## Task goal
Update the passage on LoopSeq SLR results from "ATCC-oral sample: LoopSeq" through "ATCC strain designation." by putting "markedly" in place of "substantially", and write out that part in full.

══ Exercise text

Extremely low error rates observed in LoopSeq SLR contigs
The B. subtilis B-354 genome contains 10 copies of the 16S rRNA gene of identical length (1,558 bp; Fig. 2c). Therefore, the full-length contigs generated from the Zymo-Loop sequencing data can be overlaid on the same plot to visualize base pair differences along their length (Fig. 2b). Most mismatch errors are randomly distributed along the length of the contig. The nucleotide differences that produced the two highest variant ratio peaks (gene copy #2 & #3 c. 285G>A and gene copy #1, #4, #8, #9 & #10 c.1268G>A) tentatively represent real variants in the non-redundant 16S rRNA genes as these exact same nucleotide mutations were previously identified (McIntyre et al., 2019). Consequently, the true mismatch error rate, after excluding these two false positive mutations which together account for 454 of 1691 total ‘mismatch’ errors, is very low (Fig. 2d). Altogether, the Zymo-Loop 16S dataset was at least an order of magnitude more accurate than Zymo-V3V4 across the frequency of mismatches, insertions, and deletions (Table 1).
ATCC-gut sample: LoopSeq SLR results
After sequencing the ATCC-gut mock community, reads were assembled into 20,027 contigs (mean length = 1,376 bp; median = 1,462 bp). After filtering for full-length 16S rRNA genes, 9,087 contigs remained (45.4%) with a mean length of 1451 bp. Of these, 9,084 (99.9%) contigs could be mapped to one of the 12 reference sequences at approximately the expected ratios barring Bifidobacterium adolescentis, which was below expectation (Table 2). We speculate that this was the result of a sequencing artefact arising from an imperfect PCR primer match at the B. adolescentis primer region used to amplify the 16S rRNA gene (Frank et al., 2008). Using Kraken 2, all 9,087 contigs could be taxonomically classified (Table 2). Of the 12 species in the sample, 11 were classified correctly to the species level, of which seven were classified down to the strain level. Among the seven detected strains, three were exact matches to the ATCC strain designations.
ATCC-oral sample: LoopSeq SLR results
After sequencing the ATCC-oral mock community, reads were assembled into 33,222 contigs (mean length = 1,372 bp; median 1,478 bp). After filtering for the full-length 16S rRNA gene, 16,392 contigs remained (49.3%) with a mean length of 1,460 bp and a median length of 1,462 bp. Kraken 2 taxonomically classified all 16,173 contigs (Table 3). Here, 16,172 contigs (99.9%) could be mapped to one of the six known references at approximately the expected ratios, although Schaalia odontolytica was substantially lower in proportion than expected (Table 3). Notably, all six species in the sample were detected and classified correctly to the species level. Fusobacterium nucleatum subsp. nucleatum could be further classified to the strain level (ATCC 25586) and was an exact match to the ATCC strain designation.

════
══ Source data

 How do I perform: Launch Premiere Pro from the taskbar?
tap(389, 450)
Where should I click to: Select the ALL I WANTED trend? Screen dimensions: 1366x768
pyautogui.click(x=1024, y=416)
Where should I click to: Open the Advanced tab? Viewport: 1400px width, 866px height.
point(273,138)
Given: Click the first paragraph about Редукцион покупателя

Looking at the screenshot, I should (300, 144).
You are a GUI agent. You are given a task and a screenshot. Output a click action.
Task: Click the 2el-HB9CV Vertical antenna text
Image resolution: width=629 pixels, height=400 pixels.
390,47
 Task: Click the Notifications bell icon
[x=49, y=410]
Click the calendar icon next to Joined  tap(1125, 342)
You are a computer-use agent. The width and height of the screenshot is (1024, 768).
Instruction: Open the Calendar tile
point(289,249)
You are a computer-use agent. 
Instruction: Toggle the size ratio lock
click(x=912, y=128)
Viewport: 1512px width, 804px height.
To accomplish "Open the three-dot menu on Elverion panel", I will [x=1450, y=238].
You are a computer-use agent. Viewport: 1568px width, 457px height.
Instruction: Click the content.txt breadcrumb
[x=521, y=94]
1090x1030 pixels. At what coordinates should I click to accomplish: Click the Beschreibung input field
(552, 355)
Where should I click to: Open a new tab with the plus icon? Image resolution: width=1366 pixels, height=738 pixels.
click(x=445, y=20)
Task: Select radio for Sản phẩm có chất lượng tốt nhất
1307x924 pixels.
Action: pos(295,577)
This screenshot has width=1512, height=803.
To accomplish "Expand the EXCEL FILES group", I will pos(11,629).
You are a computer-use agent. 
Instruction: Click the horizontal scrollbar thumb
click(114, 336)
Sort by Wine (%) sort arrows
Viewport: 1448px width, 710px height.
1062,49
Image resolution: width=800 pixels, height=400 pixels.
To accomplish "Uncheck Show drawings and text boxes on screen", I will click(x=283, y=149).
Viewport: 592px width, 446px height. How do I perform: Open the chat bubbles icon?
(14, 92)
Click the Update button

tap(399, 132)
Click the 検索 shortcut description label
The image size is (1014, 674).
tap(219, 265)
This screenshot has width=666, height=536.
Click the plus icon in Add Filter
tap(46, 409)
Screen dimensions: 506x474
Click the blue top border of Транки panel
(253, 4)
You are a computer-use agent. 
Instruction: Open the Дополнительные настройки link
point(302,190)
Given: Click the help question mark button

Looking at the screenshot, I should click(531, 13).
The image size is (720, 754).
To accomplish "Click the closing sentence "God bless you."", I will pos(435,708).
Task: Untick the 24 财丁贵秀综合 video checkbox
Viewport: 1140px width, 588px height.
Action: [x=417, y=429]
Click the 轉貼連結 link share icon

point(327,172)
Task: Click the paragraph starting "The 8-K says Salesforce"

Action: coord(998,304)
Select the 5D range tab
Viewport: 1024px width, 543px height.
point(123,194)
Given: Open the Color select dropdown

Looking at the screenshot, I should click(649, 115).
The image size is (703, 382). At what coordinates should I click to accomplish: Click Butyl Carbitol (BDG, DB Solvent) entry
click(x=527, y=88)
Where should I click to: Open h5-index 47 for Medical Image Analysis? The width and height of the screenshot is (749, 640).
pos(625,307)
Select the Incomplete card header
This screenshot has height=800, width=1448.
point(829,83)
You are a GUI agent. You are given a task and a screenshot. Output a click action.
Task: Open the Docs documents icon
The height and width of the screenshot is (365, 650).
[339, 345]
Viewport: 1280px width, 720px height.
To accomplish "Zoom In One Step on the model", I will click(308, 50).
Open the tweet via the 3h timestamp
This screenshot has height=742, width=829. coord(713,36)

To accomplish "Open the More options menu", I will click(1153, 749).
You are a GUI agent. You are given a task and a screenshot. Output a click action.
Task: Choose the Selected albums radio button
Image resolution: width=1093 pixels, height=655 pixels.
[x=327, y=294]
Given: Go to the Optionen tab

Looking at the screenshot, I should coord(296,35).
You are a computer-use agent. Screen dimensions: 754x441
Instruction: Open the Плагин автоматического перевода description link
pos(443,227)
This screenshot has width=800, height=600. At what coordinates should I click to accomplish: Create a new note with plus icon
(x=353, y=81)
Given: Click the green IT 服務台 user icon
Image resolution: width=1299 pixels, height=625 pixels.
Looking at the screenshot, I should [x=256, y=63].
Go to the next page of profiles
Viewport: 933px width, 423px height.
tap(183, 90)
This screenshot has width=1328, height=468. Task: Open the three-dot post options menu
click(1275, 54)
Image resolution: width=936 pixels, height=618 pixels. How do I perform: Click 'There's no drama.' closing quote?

════

## Output
ATCC-oral sample: LoopSeq SLR results
After sequencing the ATCC-oral mock community, reads were assembled into 33,222 contigs (mean length = 1,372 bp; median 1,478 bp). After filtering for the full-length 16S rRNA gene, 16,392 contigs remained (49.3%) with a mean length of 1,460 bp and a median length of 1,462 bp. Kraken 2 taxonomically classified all 16,173 contigs (Table 3). Here, 16,172 contigs (99.9%) could be mapped to one of the six known references at approximately the expected ratios, although Schaalia odontolytica was markedly lower in proportion than expected (Table 3). Notably, all six species in the sample were detected and classified correctly to the species level. Fusobacterium nucleatum subsp. nucleatum could be further classified to the strain level (ATCC 25586) and was an exact match to the ATCC strain designation.